O farmacêutico lembra que o problema do SNS, nomeadamente das listas de espera, foi agravado com os cortes durante o período de intervenção da troika. Aliás, o relatório destaca que “a percentagem do financiamento público dos cuidados de saúde prestados à população portuguesa (66,0%) tornou-se em 2014 das mais baixas da Europa”, com os portugueses a estarem entre os que mais pagam directamente do seu bolso quando precisam de cuidados de saúde, nomeadamente em medicamentos. “O peso dos gastos privados é o principal factor de agravamento da desigualdade”, insiste-se.

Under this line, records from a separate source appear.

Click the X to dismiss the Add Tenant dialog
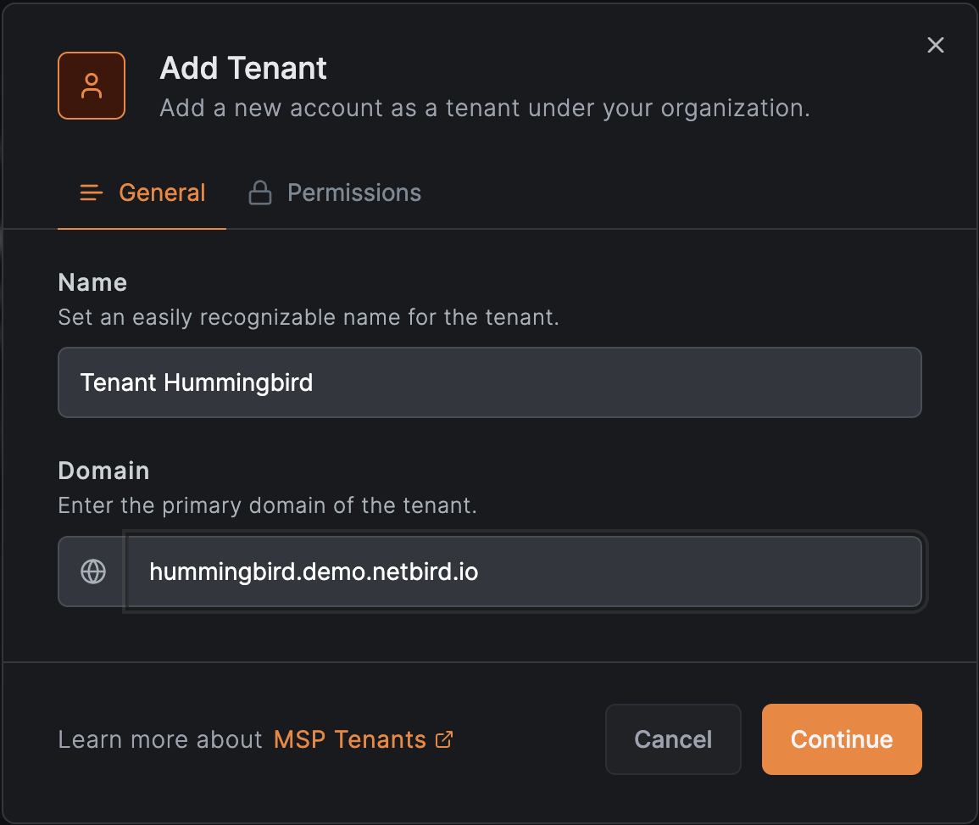click(x=935, y=45)
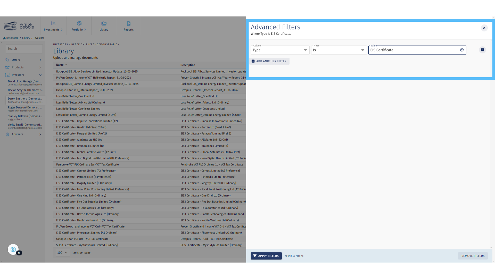Collapse the Investors sidebar section

(40, 75)
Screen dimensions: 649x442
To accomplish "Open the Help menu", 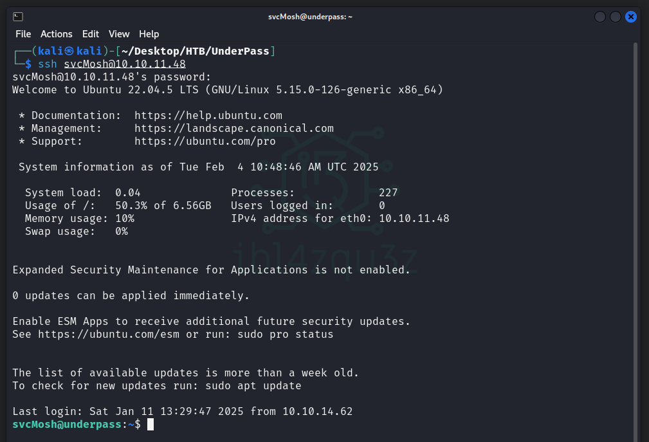I will pos(149,34).
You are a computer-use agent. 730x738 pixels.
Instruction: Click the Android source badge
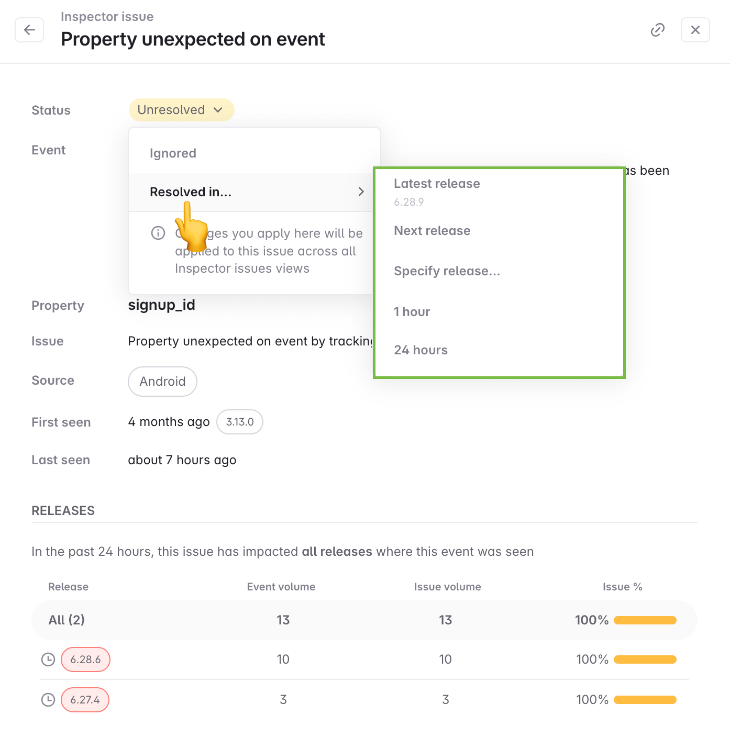tap(162, 382)
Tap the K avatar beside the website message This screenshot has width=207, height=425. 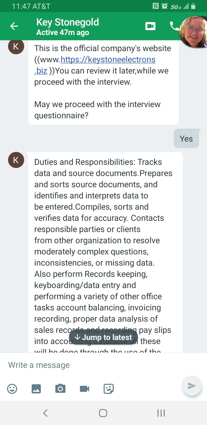pyautogui.click(x=16, y=47)
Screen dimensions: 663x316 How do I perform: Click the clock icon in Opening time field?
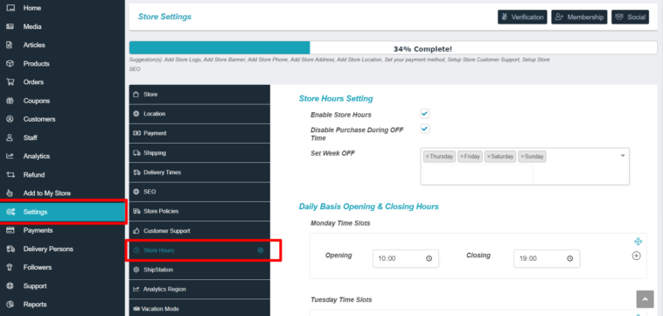[429, 258]

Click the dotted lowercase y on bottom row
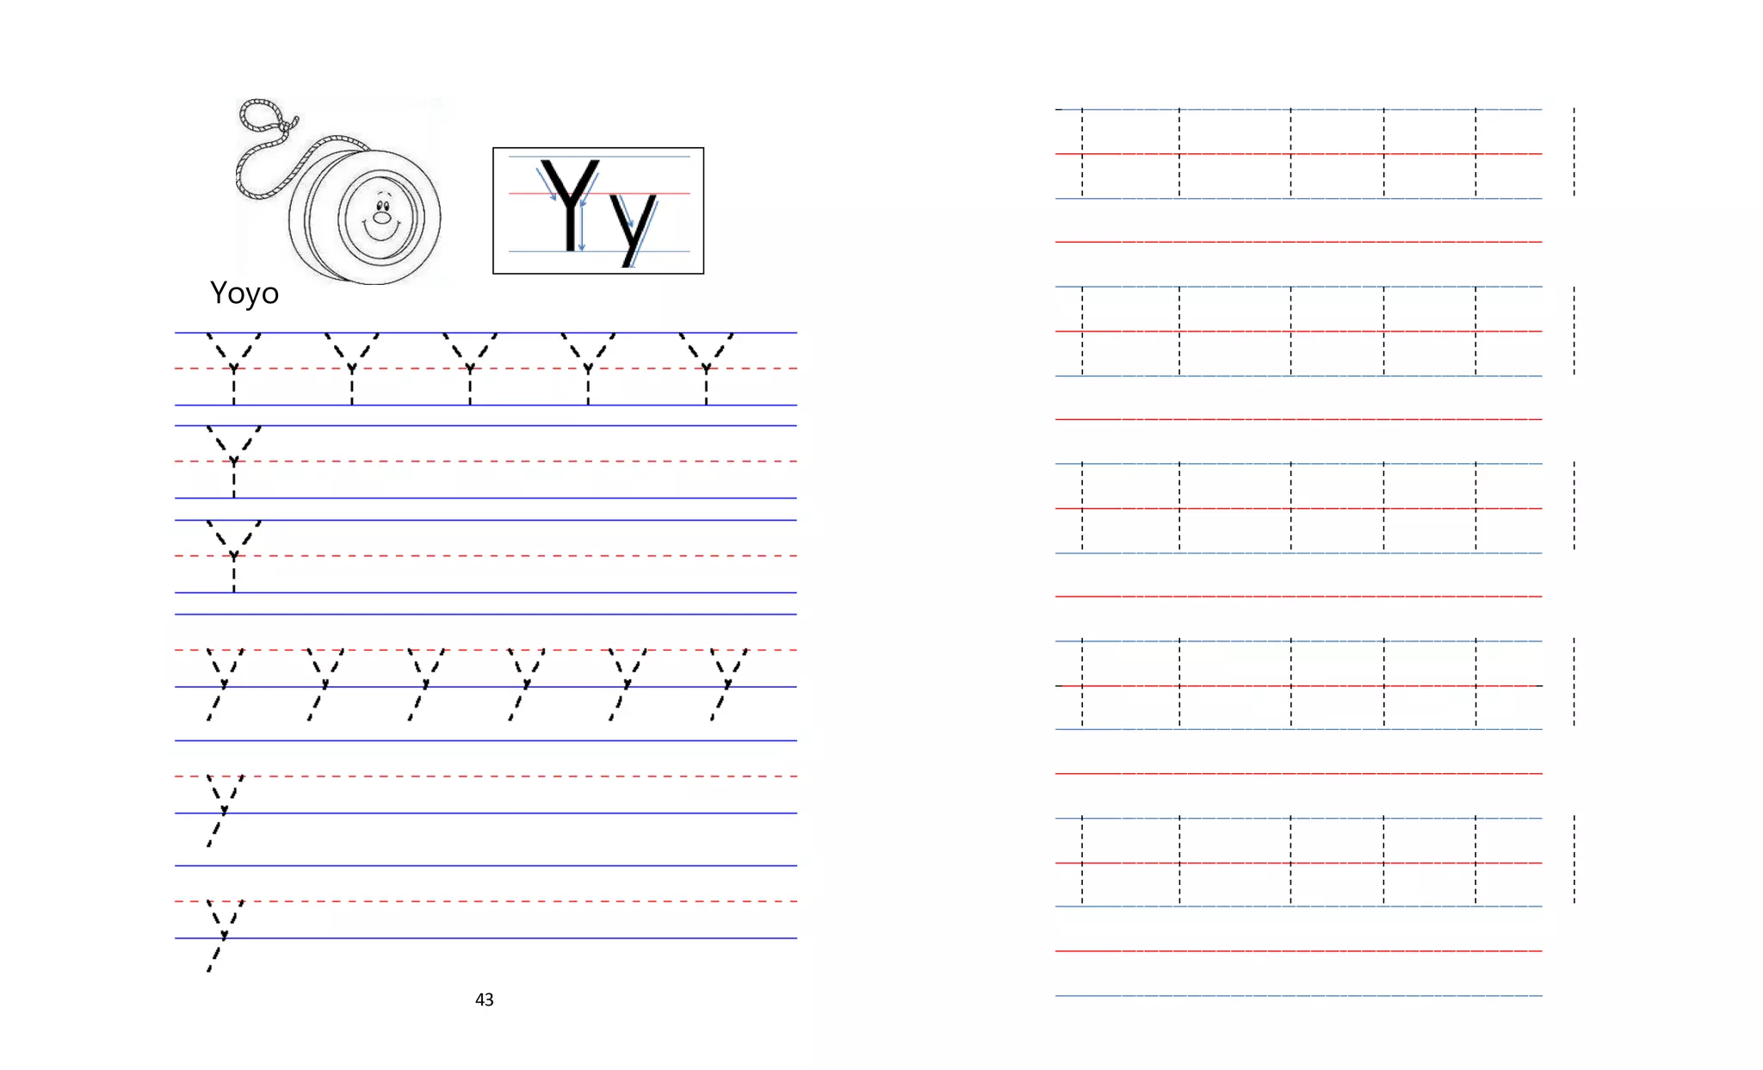coord(223,936)
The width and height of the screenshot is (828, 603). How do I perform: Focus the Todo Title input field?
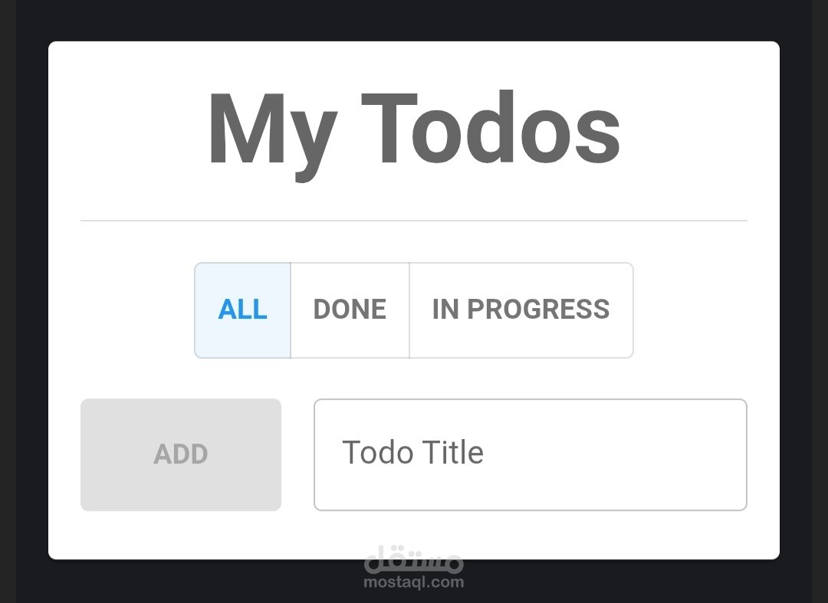tap(530, 454)
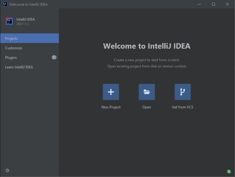Click the New Project text label

pos(111,107)
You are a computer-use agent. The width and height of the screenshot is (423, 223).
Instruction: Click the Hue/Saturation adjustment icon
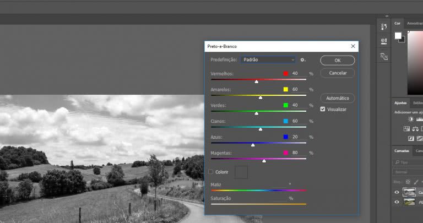406,129
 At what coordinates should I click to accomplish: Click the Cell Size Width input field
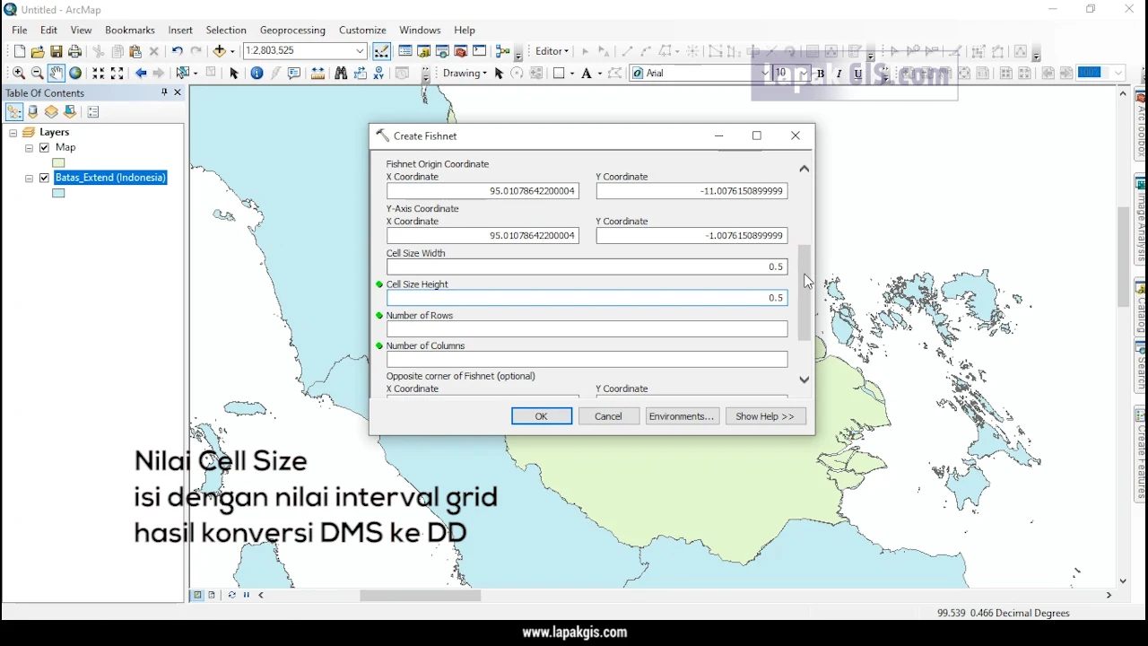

“É mais fácil para um alemão ou holandês manter-se saudável do que é para um português”, reforça o OPSS, que dá como exemplo que “em Portugal apenas 55% da despesa com medicamentos é publica, em comparação com a Alemanha (83%), a França (71%) e o Reino Unido (66%)”. Mais uma vez, Aranda da Silva fala numa “erro de estratégia”. Porquê? O adiamento dos cuidados de saúde pode levar a um agravamento do estado de saúde das pessoas que, chegando mais tarde aos centros de saúde e hospitais, podem gerar ainda mais despesa.

O relatório coloca o dedo noutra ferida – os entraves à contratação de mais profissionais de saúde para o serviço público. “As restrições nas admissões de profissionais é o maior problema com que o SNS está confrontado. Menos profissionais que o recomendado implica menor disponibilidade para praticar actos técnicos de saúde que consequentemente se traduzirão em maior morbilidade, mortalidade, reinternamentos, aumento da taxa de infecção, maiores tempos de espera e de listas de espera”, lê-se no documento. Os investigadores reconhecem o esforço para “reverter” este problema, mas dizem que as medidas ainda são insuficientes.

Por isso, nas recomendações que deixa ao Governo, o OPSS sugere a criação de orçamentos plurianais para a saúde, que permitam fazer um verdadeiro planeamento das necessidades, devendo incluir mais cidadãos em organismos consultivos, nomeadamente nos cuidados de saúde primários. Depois, insiste-se na importância de garantir que as pessoas tenham um acesso equitativo ao SNS, apelando-se a que a tutela aposte numa análise criteriosa dos novos investimentos que faz em equipamentos e tratamentos, acompanhando com estudos os resultados que tiveram de facto na melhoria da saúde das populações. Apostar numa melhor articulação entre centros de saúde, hospitais e cuidados continuados é outra das conclusões do relatório.